Não é absurdo supor que, um dia, os insubmissos sejam abundantes e difíceis de anular. Absurdo é presumir que a insubmissão se deverá a um princípio de liberdade e não ao completo desespero. Propaganda de lado, estamos só no início de uma crise devastadora. Quando a crise se alastrar, a miséria converterá ao protesto demasiados cidadãos, demasiado tarde: literalmente, vão protestar por nada. Por enquanto, o receio de arranjar chatices supera o receio da pobreza. Não é à toa que tudo na retórica das “autoridades” se destina a assustar as massas: não facilitem, não saiam, não abusem, não se juntem, não jantem, não bebam, não reclamem, não duvidem, não deixem de utilizar máscara inclusive depois da vacina e antes de 2038, não insistam. As “autoridades” não estão a falar da Covid: estão a falar de comando e controlo, curiosamente os termos escolhidos para apresentar a logística da vacinação. A Covid, que em nações dependentes lançou as bases da destruição, é agora o “argumento” para que, através de ameaças, o bom povo assista quieto e mudo à consagração da dita.

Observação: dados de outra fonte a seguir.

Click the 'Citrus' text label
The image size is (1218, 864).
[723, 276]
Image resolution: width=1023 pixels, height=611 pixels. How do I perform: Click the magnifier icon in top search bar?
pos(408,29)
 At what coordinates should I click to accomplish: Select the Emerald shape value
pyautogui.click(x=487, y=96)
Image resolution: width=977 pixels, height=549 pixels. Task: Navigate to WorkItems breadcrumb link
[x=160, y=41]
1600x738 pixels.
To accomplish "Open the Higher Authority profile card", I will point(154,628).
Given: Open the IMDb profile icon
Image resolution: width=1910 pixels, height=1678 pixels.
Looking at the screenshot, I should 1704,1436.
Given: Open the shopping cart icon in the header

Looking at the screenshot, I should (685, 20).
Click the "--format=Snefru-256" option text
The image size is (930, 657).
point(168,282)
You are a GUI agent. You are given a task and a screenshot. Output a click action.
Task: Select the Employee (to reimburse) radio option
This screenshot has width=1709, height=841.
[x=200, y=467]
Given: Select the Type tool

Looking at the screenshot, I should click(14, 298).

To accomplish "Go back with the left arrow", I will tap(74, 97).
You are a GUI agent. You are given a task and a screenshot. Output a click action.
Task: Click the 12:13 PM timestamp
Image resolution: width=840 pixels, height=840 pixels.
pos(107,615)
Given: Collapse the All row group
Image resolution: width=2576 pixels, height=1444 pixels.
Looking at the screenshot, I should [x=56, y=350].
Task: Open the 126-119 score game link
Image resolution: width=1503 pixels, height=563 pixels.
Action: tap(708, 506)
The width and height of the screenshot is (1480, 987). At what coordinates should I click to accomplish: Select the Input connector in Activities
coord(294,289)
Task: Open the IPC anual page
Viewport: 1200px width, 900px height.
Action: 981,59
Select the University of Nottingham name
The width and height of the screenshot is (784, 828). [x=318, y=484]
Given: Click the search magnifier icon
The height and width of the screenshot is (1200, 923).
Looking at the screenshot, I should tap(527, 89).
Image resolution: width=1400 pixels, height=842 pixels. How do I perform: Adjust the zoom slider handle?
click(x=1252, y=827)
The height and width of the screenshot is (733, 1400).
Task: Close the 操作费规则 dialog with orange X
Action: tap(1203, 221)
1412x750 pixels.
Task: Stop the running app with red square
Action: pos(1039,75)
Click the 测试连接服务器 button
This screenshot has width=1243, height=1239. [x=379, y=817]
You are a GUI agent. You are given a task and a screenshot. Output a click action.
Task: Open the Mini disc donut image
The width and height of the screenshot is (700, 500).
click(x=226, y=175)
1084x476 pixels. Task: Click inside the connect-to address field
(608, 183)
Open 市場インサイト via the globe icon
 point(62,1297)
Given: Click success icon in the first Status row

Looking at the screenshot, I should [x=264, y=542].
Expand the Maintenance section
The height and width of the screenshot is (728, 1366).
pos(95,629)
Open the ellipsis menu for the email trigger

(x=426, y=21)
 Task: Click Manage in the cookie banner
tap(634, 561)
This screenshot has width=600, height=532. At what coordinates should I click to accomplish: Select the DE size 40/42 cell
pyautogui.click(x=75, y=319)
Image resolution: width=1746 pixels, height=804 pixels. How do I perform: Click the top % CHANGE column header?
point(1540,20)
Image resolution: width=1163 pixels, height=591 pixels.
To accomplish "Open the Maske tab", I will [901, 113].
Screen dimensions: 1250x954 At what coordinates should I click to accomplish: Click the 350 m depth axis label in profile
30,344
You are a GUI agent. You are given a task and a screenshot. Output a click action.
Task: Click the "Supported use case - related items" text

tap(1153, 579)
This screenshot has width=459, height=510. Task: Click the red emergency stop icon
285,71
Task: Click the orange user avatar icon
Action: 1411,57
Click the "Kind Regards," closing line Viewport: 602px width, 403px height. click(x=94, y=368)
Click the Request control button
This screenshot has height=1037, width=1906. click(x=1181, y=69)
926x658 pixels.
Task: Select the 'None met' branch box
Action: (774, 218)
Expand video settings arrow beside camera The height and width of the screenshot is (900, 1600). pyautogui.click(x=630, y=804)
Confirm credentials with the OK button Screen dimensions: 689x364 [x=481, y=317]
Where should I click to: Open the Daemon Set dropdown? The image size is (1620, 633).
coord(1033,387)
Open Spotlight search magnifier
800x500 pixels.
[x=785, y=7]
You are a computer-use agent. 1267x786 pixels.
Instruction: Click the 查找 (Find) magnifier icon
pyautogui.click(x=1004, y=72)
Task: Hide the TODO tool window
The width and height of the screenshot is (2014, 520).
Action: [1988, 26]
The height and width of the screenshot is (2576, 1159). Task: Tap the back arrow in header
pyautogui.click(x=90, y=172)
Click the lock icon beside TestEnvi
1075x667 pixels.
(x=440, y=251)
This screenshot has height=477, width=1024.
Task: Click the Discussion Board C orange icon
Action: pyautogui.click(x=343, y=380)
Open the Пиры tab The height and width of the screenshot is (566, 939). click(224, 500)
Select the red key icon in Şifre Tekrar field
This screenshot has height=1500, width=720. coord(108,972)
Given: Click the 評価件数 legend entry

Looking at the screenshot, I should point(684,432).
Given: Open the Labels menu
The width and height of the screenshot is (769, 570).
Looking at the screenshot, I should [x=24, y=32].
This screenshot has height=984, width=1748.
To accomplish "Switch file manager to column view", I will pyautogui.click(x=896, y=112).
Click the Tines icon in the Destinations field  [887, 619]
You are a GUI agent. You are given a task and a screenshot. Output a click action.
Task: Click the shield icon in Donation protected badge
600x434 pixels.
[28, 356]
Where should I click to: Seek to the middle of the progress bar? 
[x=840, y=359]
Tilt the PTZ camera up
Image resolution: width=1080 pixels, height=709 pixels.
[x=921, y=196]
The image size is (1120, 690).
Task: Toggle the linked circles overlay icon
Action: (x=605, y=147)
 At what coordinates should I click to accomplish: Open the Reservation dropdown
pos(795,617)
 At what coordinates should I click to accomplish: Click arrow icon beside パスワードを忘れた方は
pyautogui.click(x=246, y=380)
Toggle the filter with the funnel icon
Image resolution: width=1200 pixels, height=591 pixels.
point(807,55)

Obviamente, ao contrário de Milosevic, o dr. Costa não concebeu, ou permitiu, genocídios: o coitado apenas promoveu irresponsavelmente uma ruína imensa, cujas vítimas são cúmplices por mansidão. Ao que parece, o sr. Ljubomir não é manso, e se um quinto dos portugueses em risco de indigência o imitassem, a impunidade do dr. Costa não seria tão plena, nem a indigência tão certa. Por azar, são raros os que o imitam, muitos os que o difamam e inúmeros os que se calam. Por sorte, vivemos em democracia e não obedecemos a um tirano. Imagine-se se não vivêssemos e se obedecêssemos.